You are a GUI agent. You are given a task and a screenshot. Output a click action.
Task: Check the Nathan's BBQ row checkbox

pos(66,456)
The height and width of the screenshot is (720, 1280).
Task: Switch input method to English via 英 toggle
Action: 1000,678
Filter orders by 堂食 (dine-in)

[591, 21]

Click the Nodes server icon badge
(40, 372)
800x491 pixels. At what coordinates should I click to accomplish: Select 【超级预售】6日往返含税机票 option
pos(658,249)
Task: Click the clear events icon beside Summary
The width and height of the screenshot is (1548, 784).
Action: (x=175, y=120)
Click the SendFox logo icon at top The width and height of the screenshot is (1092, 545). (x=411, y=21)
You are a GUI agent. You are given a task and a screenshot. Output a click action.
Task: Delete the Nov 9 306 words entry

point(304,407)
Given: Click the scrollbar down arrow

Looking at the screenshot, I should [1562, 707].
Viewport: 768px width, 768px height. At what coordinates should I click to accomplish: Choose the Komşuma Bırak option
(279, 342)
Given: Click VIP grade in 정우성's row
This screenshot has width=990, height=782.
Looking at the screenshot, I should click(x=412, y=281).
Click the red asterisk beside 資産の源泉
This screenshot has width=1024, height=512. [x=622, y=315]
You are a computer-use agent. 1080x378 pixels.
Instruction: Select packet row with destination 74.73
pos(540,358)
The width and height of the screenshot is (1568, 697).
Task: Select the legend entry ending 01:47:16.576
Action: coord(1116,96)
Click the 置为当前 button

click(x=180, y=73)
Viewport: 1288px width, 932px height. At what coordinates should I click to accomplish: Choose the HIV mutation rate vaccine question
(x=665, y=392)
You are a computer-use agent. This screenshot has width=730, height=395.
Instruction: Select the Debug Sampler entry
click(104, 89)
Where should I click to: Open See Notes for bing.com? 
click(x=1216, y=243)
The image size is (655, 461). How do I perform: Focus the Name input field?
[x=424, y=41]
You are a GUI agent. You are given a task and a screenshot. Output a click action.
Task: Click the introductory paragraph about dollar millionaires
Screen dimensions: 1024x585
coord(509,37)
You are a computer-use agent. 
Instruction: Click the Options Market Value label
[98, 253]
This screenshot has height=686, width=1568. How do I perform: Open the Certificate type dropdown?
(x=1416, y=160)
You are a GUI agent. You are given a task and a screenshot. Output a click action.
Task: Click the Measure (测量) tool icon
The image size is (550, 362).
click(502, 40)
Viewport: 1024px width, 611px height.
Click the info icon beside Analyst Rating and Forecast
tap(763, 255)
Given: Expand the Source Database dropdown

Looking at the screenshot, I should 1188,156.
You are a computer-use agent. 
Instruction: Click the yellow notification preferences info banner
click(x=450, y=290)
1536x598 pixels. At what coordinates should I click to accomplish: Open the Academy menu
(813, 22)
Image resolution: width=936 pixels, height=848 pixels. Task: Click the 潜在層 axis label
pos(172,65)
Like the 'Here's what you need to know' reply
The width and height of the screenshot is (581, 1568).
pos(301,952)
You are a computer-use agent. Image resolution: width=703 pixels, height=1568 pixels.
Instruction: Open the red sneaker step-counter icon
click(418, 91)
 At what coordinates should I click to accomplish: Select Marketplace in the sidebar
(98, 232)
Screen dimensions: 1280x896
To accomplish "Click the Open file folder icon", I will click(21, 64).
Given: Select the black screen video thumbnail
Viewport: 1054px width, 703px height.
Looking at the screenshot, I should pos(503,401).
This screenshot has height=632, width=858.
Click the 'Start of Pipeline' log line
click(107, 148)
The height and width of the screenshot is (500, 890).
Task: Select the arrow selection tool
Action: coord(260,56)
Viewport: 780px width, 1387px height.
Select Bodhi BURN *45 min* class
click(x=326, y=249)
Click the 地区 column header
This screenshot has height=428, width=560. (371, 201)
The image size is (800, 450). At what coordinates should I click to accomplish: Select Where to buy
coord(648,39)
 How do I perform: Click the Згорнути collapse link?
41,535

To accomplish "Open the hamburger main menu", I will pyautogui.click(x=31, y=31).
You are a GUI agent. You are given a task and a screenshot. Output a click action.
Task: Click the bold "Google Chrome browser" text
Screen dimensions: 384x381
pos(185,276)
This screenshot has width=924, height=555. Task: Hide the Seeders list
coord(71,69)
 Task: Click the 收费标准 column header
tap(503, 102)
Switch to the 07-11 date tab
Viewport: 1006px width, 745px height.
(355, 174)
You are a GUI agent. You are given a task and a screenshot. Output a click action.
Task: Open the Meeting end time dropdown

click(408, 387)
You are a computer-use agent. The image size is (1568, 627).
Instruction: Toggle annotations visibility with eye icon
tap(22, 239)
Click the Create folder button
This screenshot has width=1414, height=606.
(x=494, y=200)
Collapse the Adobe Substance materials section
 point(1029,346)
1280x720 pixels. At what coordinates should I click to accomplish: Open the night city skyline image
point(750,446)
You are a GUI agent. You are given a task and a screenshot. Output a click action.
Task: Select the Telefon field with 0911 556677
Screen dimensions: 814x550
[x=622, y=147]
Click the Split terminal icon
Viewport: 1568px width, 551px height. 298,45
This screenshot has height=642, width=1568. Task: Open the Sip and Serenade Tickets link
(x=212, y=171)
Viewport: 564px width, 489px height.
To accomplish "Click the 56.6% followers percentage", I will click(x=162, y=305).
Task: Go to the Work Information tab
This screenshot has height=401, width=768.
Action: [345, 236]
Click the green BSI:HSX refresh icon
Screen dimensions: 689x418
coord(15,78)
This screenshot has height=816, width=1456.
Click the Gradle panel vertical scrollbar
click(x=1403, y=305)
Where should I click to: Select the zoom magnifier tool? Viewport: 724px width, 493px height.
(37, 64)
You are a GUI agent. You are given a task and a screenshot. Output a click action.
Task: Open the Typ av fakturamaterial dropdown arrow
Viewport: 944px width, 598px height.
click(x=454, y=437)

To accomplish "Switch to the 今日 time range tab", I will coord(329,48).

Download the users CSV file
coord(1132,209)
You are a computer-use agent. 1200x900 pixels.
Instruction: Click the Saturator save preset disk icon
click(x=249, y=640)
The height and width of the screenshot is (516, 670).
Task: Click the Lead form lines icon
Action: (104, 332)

YOUR OBJECTIVE – From the line that has "This screenshot has width=990, height=782." through the line that has "You are a computer-use agent. 1080x378", copy every line exactly as it appears above, and leave out all others.

SOLUTION BELOW –
This screenshot has width=990, height=782.
Looking at the screenshot, I should click(x=412, y=281).
Click the red asterisk beside 資産の源泉
This screenshot has width=1024, height=512. [x=622, y=315]
You are a computer-use agent. 1080x378 pixels.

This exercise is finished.